I'm curious as to what people particularly liked. Any genre will do, and it can be anything from a linear narrative to a richly designed world.

Link to comment
Share on other sites

I guess I'll mention a few. I'm a fan of narratives in video games and a good story really makes me love a story, usually. I mean at the end of the game its still a game but these are a few highlights. I might be repeating myself in previous threads but whatever. I'm humoring the topic.

Odin Sphere used to be my favorite game of all time before Hades came into existence to challenge that but I digress. The reason why is because I kept thinking of its story for years ever since playing it only a few times back during the PS2's hayday and I feel like that's a good hallmark of a game. The story is loosely based on Norse mythology where characters are inspired by various Norse characters and there's an apocalypse looming over head but everyone is busy dealing with their personal issues to care, if they even believe in it.

But what makes Odin Sphere work for me is that its a multiple perspective story told through various characters leaving you, the player, to piece things together. The first book is about a valkyrie Gwendolyn who's trying to gain her father's, Odin's, approval because she feels lesser due him ignoring her for other matters and people. Most of her story is her going out to try to win this approval but ends up taking a fall for Odin because of his past actions and has a sleep spell placed on her as punishment. Her story is about how self destructive it can be to win another's approval; Odin manipulates her into giving him whatever he wanted and Oswald, the black knight and Gwendolyn's fiancé, does his best to not do the same because he wants her to love him for who he is but due to Gwendolyn's short sightedness made him give up on living, leaving Gwendolyn to save him from the Underworld. Its then she realizes what's important and lives for herself, accepting Oswald's love and rejecting Odin's plans.

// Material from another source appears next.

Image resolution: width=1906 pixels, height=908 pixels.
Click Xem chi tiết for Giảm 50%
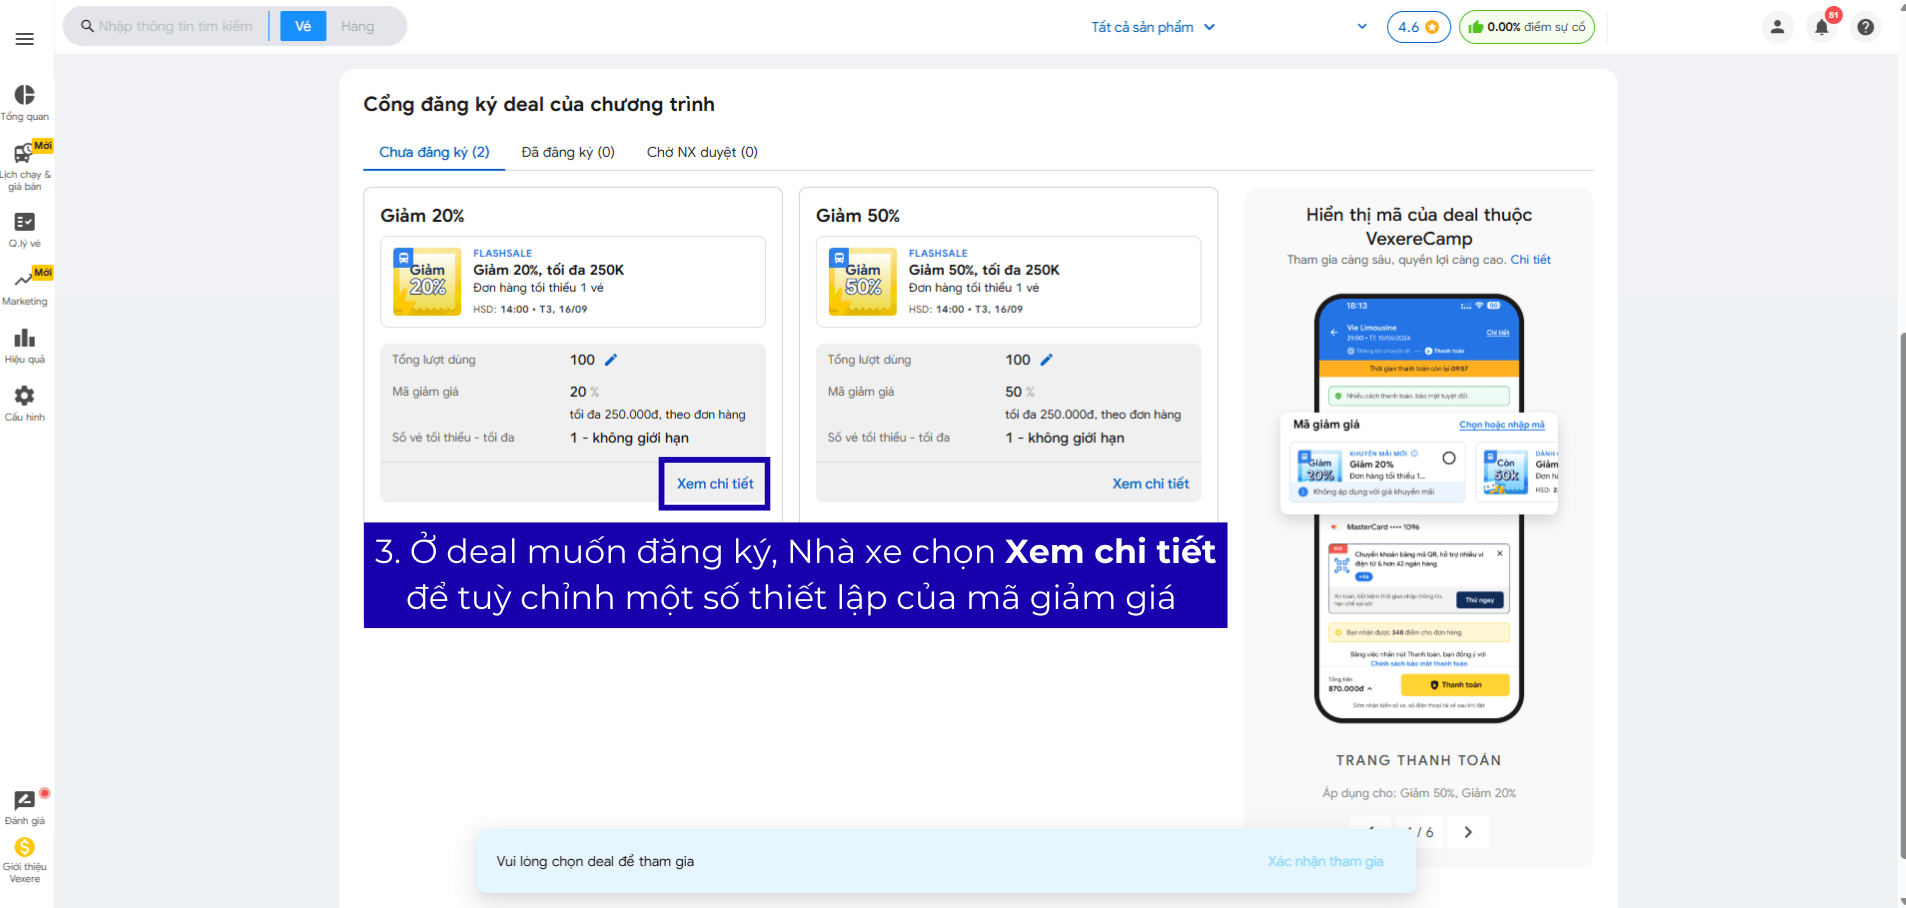pyautogui.click(x=1150, y=484)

However her story is just a small piece, one that helps world build a chunk of the setting. The next couple of stories clarify what happened outside of Gwendolyn's story. Cornelius is a prince from a neighboring country suddenly finds himself in the Underworld, transformed as a beast but ends up getting involved with bigger issues at hand like the corruption of his nation. Mercedes is the fairy princess who suddenly becomes queen due to her mother's death at Odin's hands and gets trapped into a power struggle on who should lead the fairies into war with Odin. Oswald's story is about his struggles as he's constantly being used as a tool to advance someone's agenda before finding feelings for another, becoming independent in the process. And Velvet's story is about trying to stop the end of the world as told through prophecy but she has a lot of personal issues to deal with first. Its all then tied together in the Book of Armageddon where the player is rewarded with an ending depending on how much they've been paying attention to the story but I think its needless to say what happens here as its in the title.

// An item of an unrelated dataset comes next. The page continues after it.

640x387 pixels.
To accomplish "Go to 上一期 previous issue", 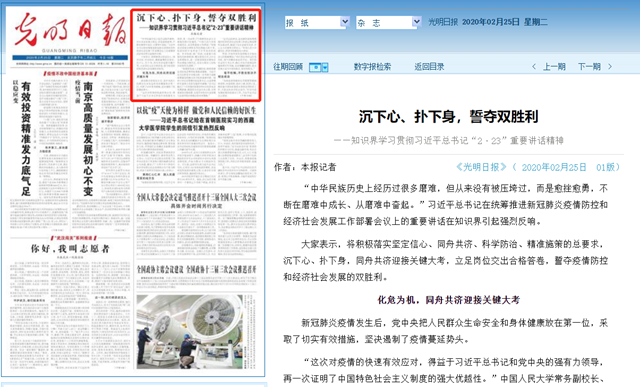I will [x=554, y=67].
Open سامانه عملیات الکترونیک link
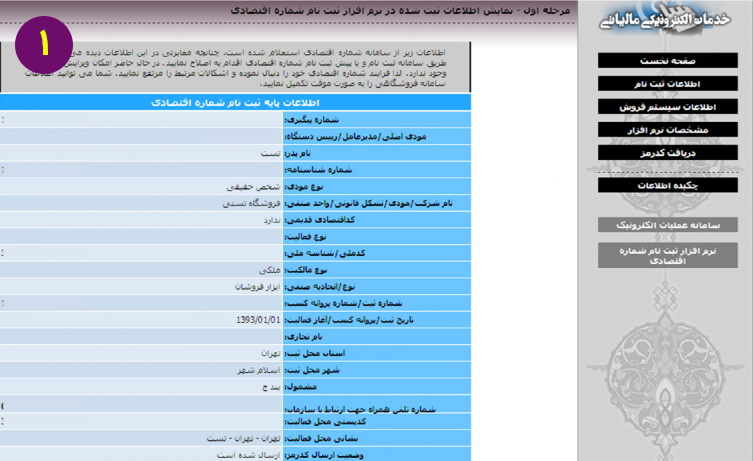This screenshot has height=461, width=753. 668,225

The thing I just really like as I mentioned before is the multiple perspectives going on. For example Gwendolyn gets put to sleep for covering Odin's bastard children by killing his jackass general but in Oswald's story you find out what happens during that time, namely Onyx the Fire King was trying to wed her before Oswald's request happened and the two fight over her hand in marriage. But not only that but you'll get to see a different side to characters. Belial became one of my favorite characters because of this; When he first appears as the first boss in Gwendolyn's story he appeared as a big dumb dragon that the fairies sicced on her but in Cornelius' and Mercedes' stories he's actually intelligent and calm but is being mind controlled by 3 evil wizards to do their bidding. Because of Cornelius' strength and Mercedes' compassion he defies their orders and helps them out in some way after defeating him. Same thing with Mercedes who appeared in Gwendolyn's story as a major threat due to her position but is shown as a kid who needed to grow up fast in her own story. I just love trying to piece together the bigger story but its just artfully crafted that it kept me thinking for years and I absolutely love it, even if it fell off in recent years. Its what made me love Vanillaware so much and I'm glad they kept this level of story telling in 13 Sentinels: Aegis Rim but I digress.

 

Phew. I love Odin Sphere so much I ended up talking a lot about it again. I guess I'll just mention a few more stories I liked. Yakuza 0 is the game that won me over with the series. Its a crime drama where a rookie Kiryu Kazama gets framed for a murder he didn't commit while Goro Majima is yakuza who took the fall for his brother and is forced to live a fake life of glamour to get back into the family. Like Odin Sphere there's 2 perspectives going on but you don't know when they're going to converge until it does. But I really ended up falling in love with the characters because they're passionate in what they do but while they do try the right thing they're constantly being questioned left and right by friend and foe alike. Personally though I love Majima's story. He's in a glided cage. trying to appease his boss in order to get back in his family but then is suddenly asked to assassinate a blind woman. This is where he starts questioning if this was worth killing an innocent person over. Majima does end up falling for her but it turns out the situation was bigger than he realized and he's constantly trying to protect her. I just love a good love story that turns around someone's life. At the end though...

Spoiler

Majima ends up swallowing his feelings for Makoto and hooks her up with some other man, mostly because he knew he was going down a dark path of crime and didn't want her to get wrapped up in it again. When Makoto found her brother's watch buried and fixed in the abandoned lot it did make me cry a lot. I was a bit shocked that Majima didn't get the girl in the end but he was trying to give her a happier life while he lived his own life his way, becoming the Mad Dog of Shimano, a powerful yakuza known for his insane brutality and love for fighting.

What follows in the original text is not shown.